» **TAREA ASIGNADA**
Indica cuántas líneas del material contienen la cadena "dialog", distinguiendo entre mayúsculas y minúsculas. Responde únicamente con el número.

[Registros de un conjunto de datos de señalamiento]
- - -

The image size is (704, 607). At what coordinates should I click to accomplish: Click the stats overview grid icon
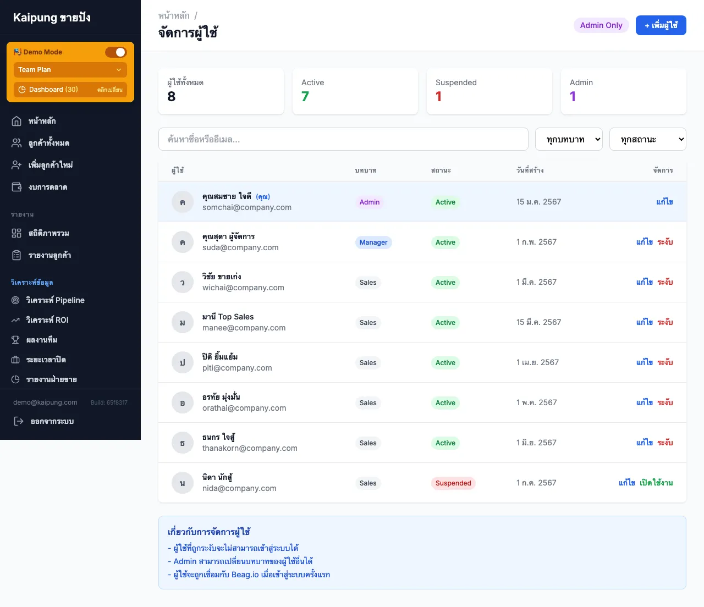tap(17, 233)
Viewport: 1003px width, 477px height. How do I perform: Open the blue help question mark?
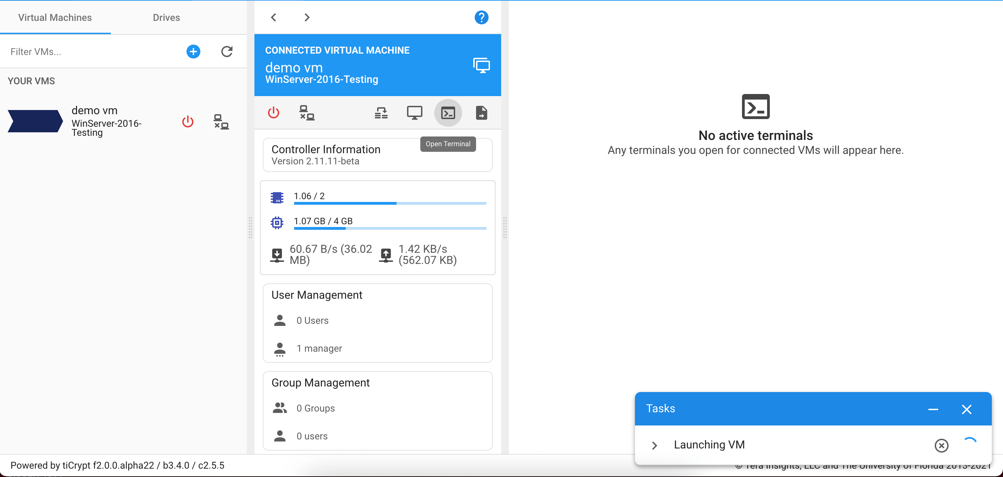(481, 18)
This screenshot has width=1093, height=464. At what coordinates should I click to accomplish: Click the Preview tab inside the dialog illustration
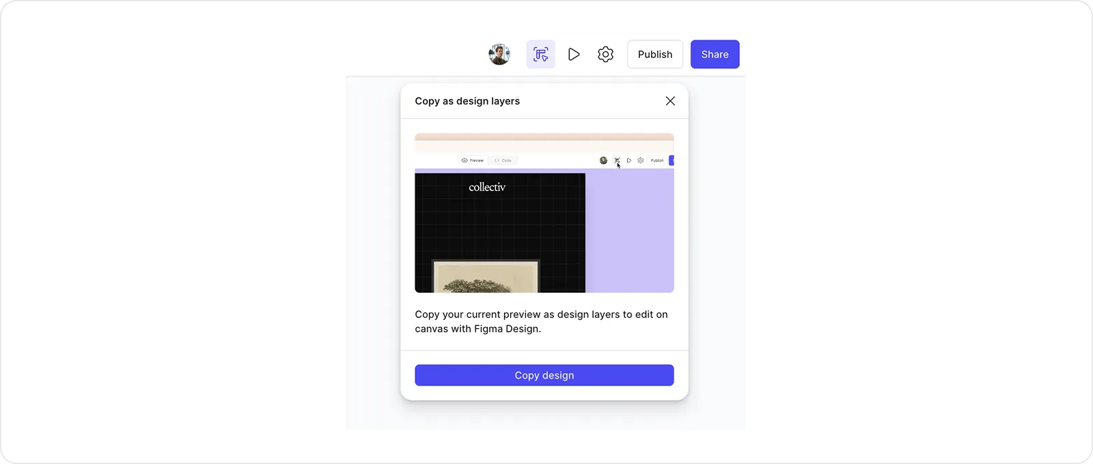pos(473,160)
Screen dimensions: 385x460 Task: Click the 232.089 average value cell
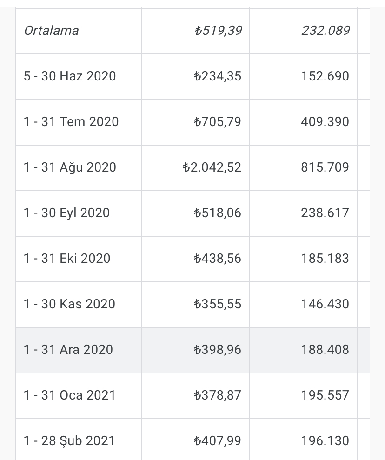304,31
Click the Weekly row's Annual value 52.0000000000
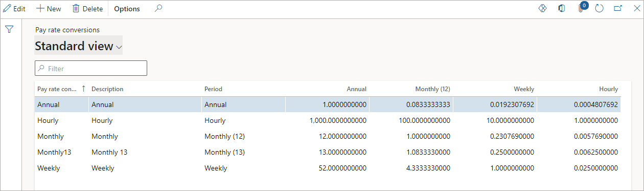The image size is (644, 191). click(337, 168)
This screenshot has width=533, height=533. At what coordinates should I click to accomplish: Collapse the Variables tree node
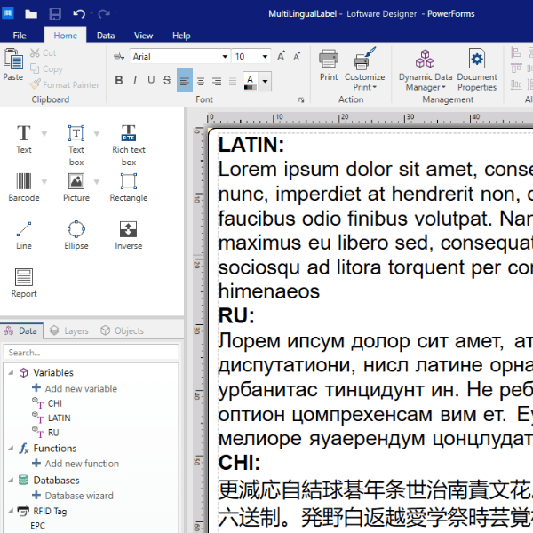[11, 373]
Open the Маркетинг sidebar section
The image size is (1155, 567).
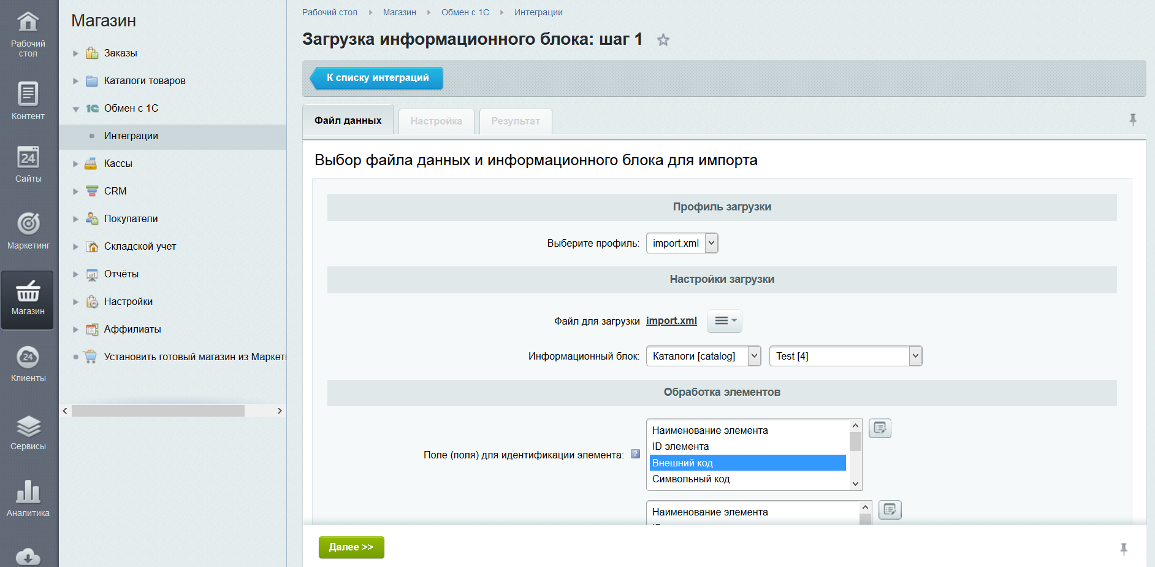point(28,231)
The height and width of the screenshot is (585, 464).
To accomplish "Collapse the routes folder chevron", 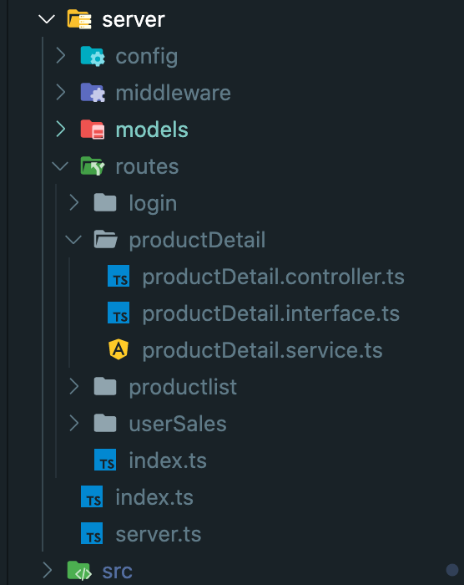I will [60, 166].
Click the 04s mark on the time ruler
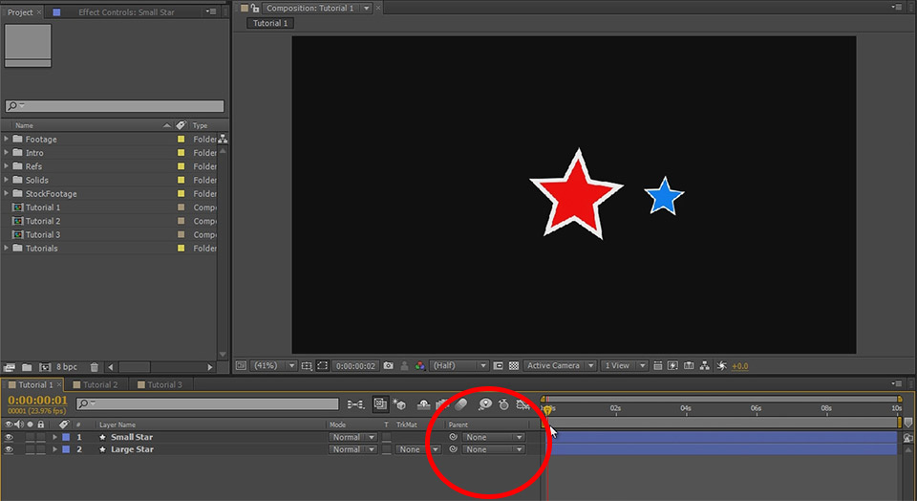This screenshot has height=501, width=917. click(686, 408)
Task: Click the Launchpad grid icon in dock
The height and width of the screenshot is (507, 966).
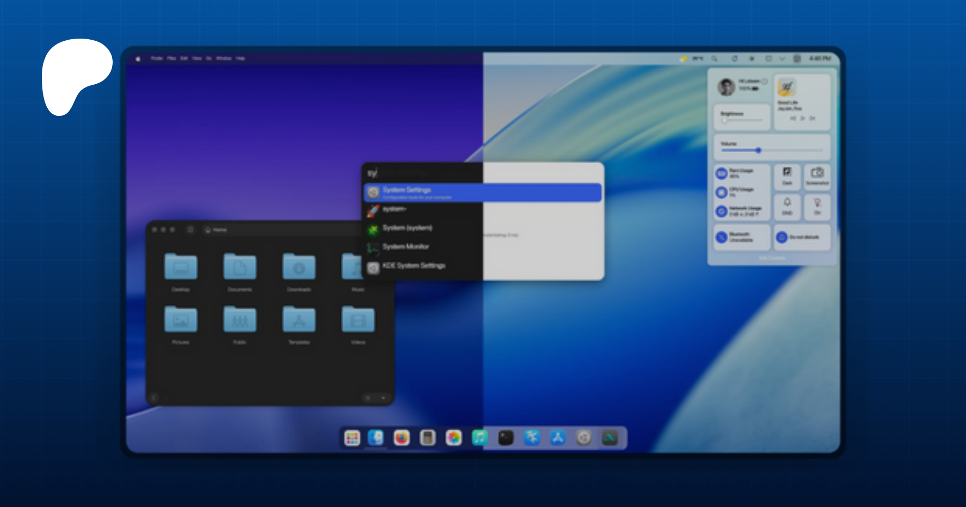Action: click(352, 438)
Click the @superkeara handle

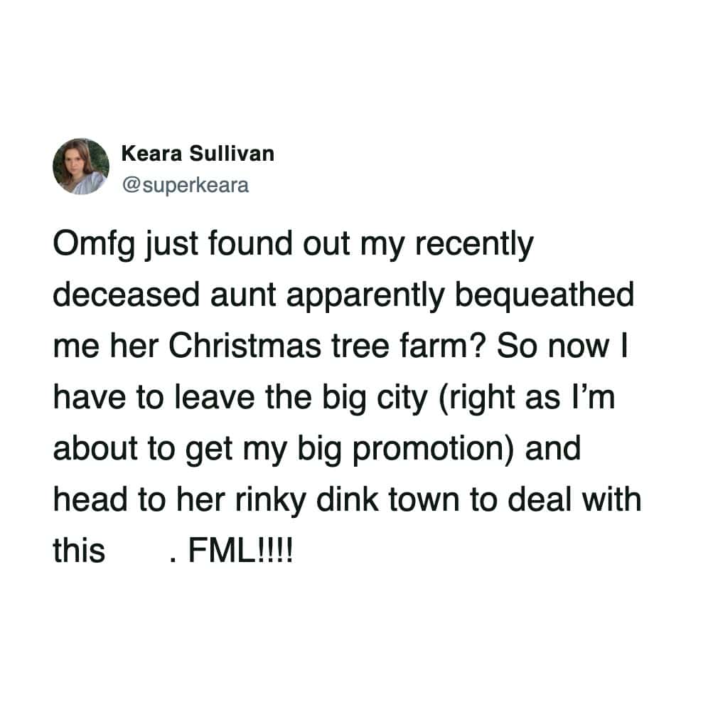186,186
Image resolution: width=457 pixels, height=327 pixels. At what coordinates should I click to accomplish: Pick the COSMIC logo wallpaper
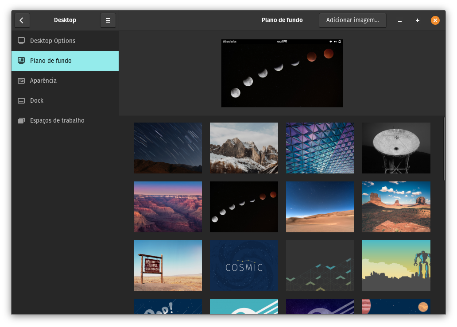(244, 265)
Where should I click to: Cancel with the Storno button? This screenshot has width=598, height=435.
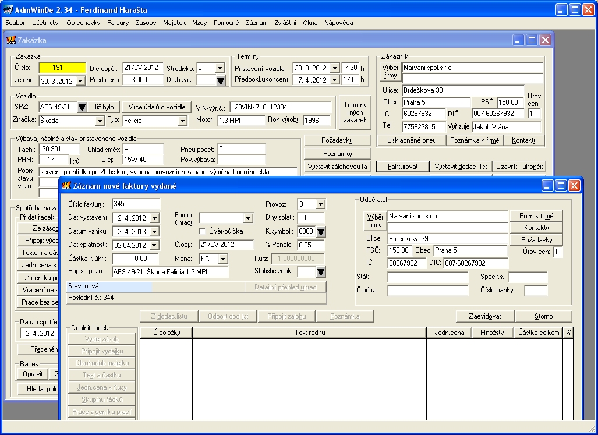(x=543, y=316)
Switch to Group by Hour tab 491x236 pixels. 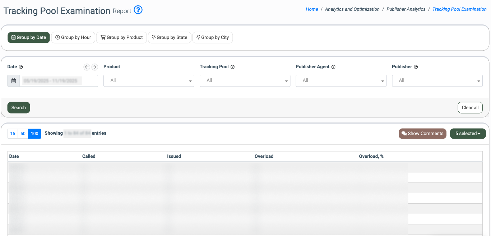point(73,37)
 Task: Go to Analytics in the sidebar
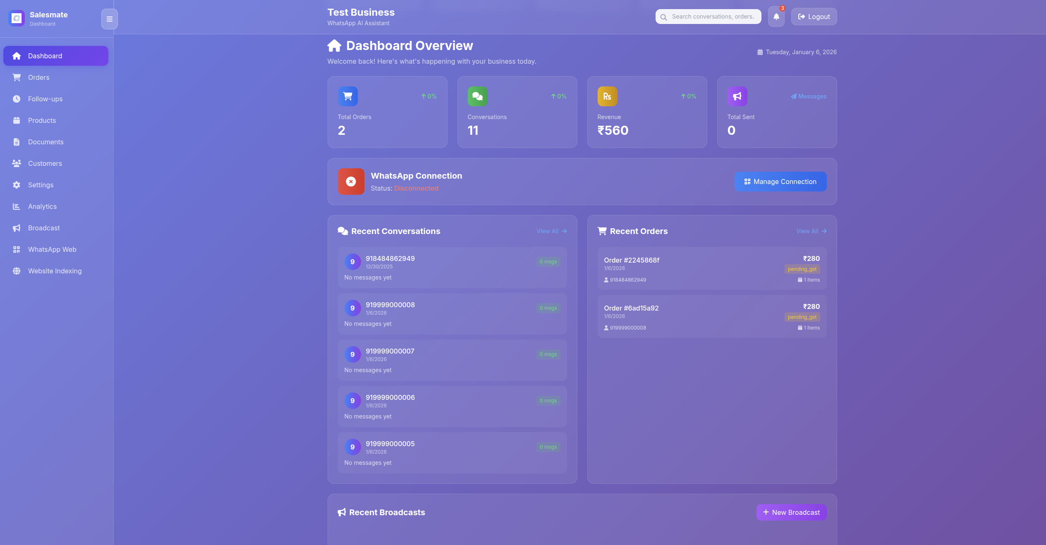click(x=42, y=206)
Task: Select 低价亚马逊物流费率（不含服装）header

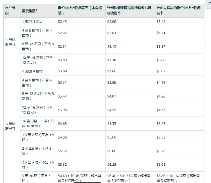Action: [81, 11]
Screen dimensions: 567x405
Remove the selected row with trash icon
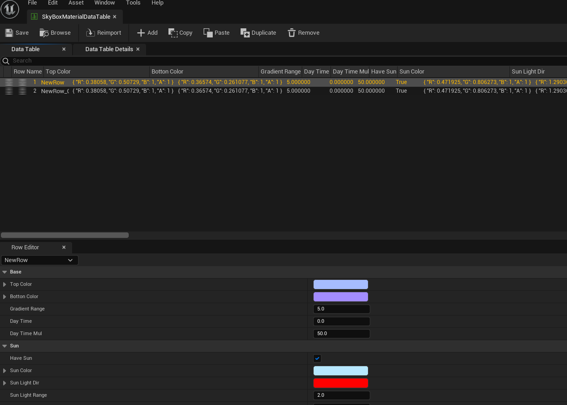tap(292, 33)
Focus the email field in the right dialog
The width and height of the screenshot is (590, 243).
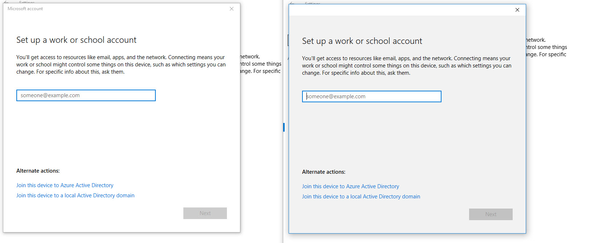tap(372, 96)
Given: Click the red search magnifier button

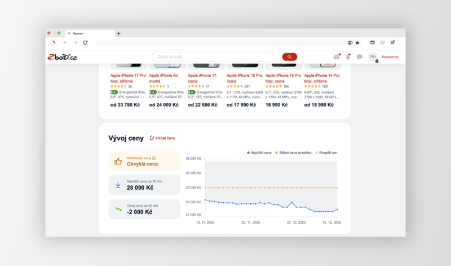Looking at the screenshot, I should tap(289, 57).
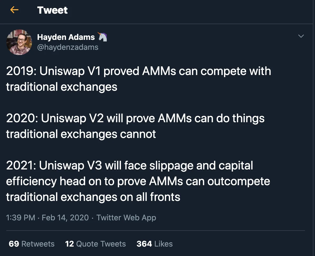See who gave the 364 Likes
Viewport: 315px width, 256px height.
pyautogui.click(x=155, y=244)
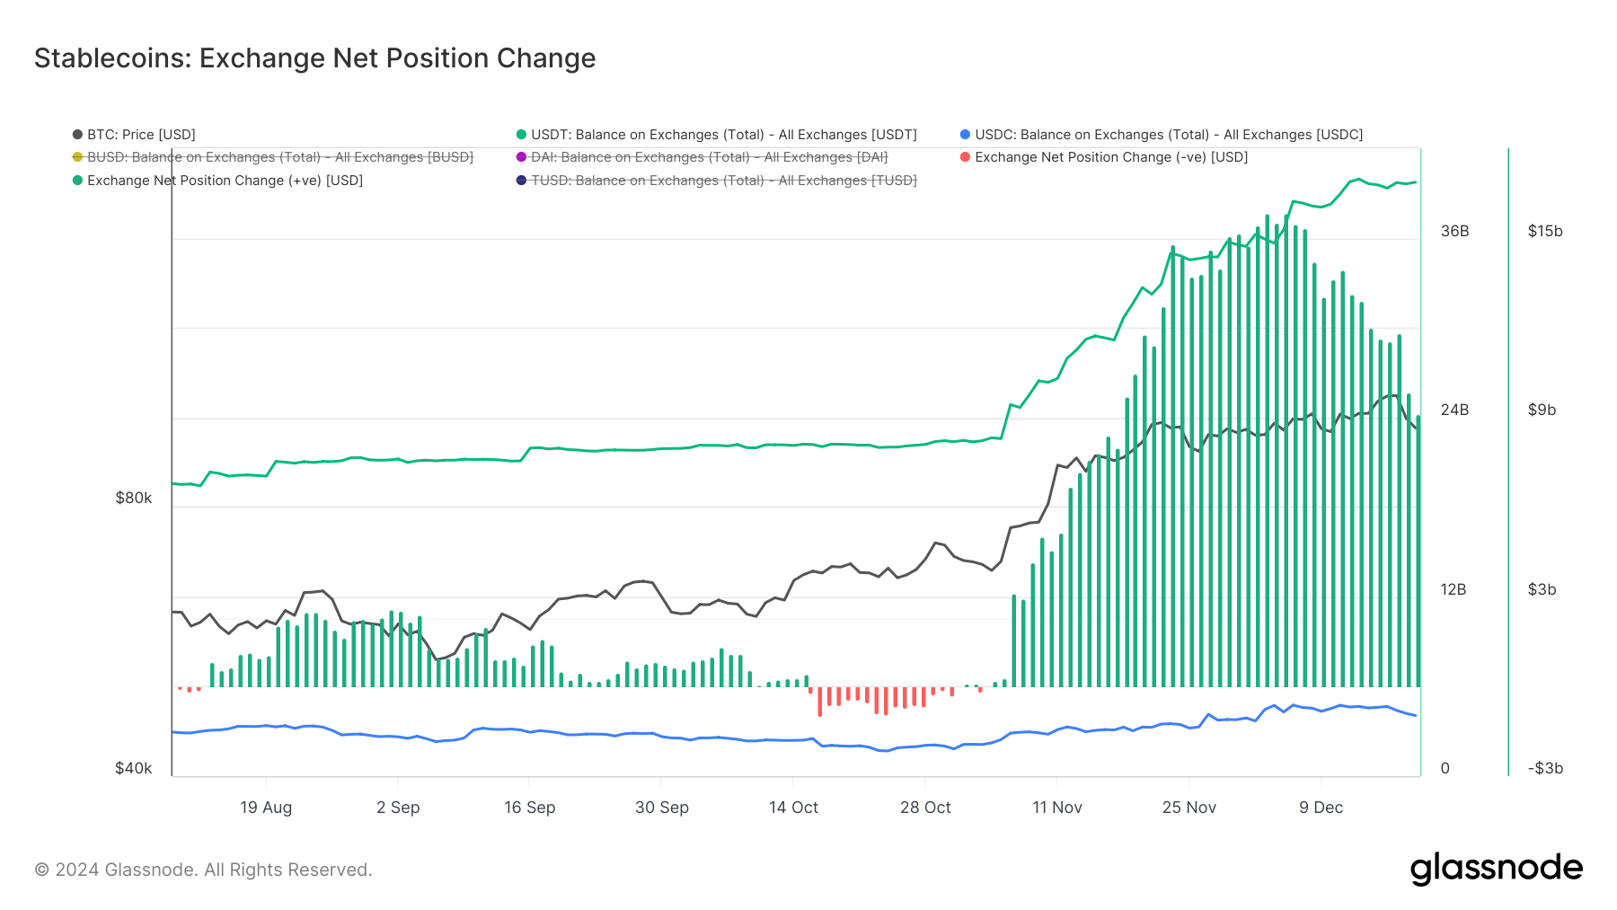1617x910 pixels.
Task: Click the chart title Stablecoins: Exchange Net Position Change
Action: [314, 58]
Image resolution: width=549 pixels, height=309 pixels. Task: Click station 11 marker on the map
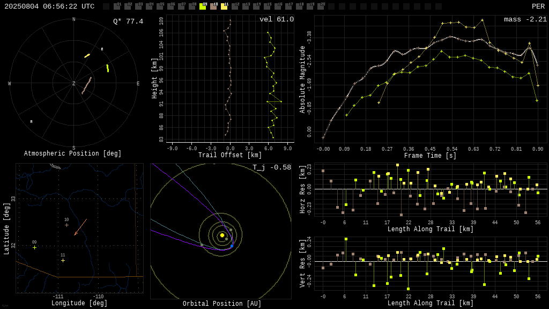pos(63,260)
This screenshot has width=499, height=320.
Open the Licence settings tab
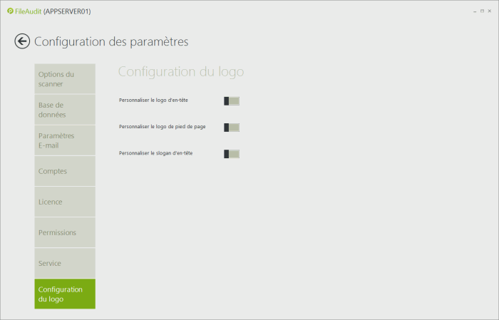point(64,202)
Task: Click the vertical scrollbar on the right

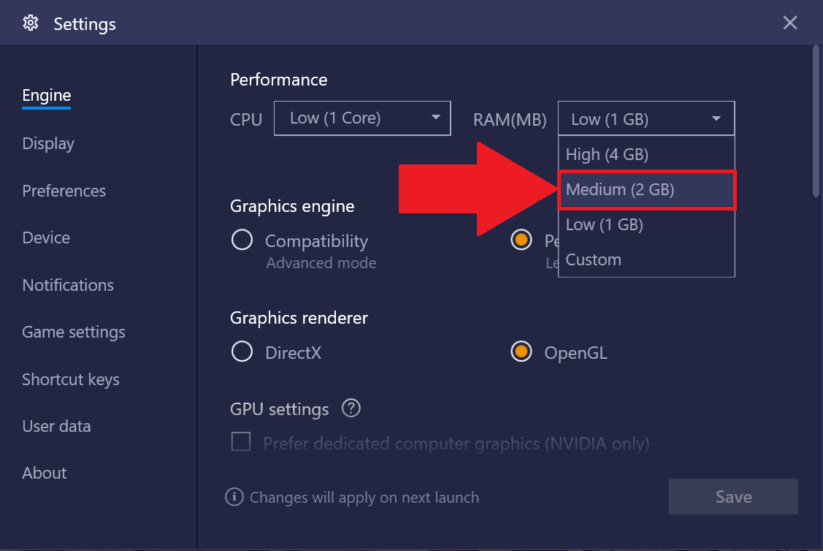Action: [x=816, y=121]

- - -

» **RESPUESTA ESCRITA**
2